Angewandte Chemie International Edition

Cover image for Vol. 53 Issue 28

Editor: Peter Gölitz, Deputy Editors: Neville Compton, Haymo Ross

Online ISSN: 1521-3773

Associated Title(s): Angewandte Chemie, Chemistry - A European Journal, Chemistry – An Asian Journal, Zeitschrift für Chemie


For full article and contact information, see Angew. Chem. Int. Ed. 1998, 37 (21), 3044 - 3047

Pearls in the Laboratory

Researchers make artificial pearls
by mimicking biomineralisation processes

What have pearls, mussel and snail shells, teeth and bones got in common? The answer is that they all consist of simple inorganic materials - mussel shells and pearls from the minerals calcite and aragonite, and teeth and bones from apatite. Despite the fact that these materials only occur in crystalline form in nature, evolution has been able to produce all the above, vastly more exotic structures from them. Chemists have long wished to emulate the processes used in nature to achieve such varied results. Wolfgang Tremel, Jörg Küther and Ram Seshadri from the University of Mainz have now succeeded in taking an interesting step in this direction.

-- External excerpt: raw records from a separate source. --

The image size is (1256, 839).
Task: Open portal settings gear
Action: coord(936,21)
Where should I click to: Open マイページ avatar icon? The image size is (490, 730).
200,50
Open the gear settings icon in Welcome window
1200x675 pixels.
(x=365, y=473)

However they did set themselves a rather simpler goal than man-made snail shells, namely artificial pearls. "They are the simplest example because they are such beautifully symmetrical spheres," Tremel says. So how did he and his team manage to grow calcite for the synthetic pearls in the shape of spheres, rather than crystal cubes as would normally happen? "We used the fact that calcite is readily deposited from aqueous solution onto a pretreated gold surface." This pretreatment is the secret which controls the desired growth of the solid mineral. "So we prepared small gold spheres with specially treated surfaces; the calcite then formed a layer on the gold and continued to grow outwards in spherical form." According to experimental conditions, either 'pearls' with nearly smooth surfaces were formed, or else structures appearing as many small crystals stuck together.

Of course this is only the first step; designer snail shells with gold trim are still a long way off. "Nevertheless," reports Tremel, "this is the first time that we have been able to build inorganic materials in specific 3-D shapes starting from very simple molecules." The chemists in Mainz can indeed control the nature of the deposited material very well (calcite is only one possibility) but one unsolved question is how to control the pearl size. Despite their achievements so far, the teams' artificial pearls are still very small and fragile - not yet quite necklace material. "Our ultimate aim - albeit in the distant future - is to build artificial teeth and bones out of identical materials as the real thing: such developments would naturally be far more valuable to those they helped than a string of man-made pearls."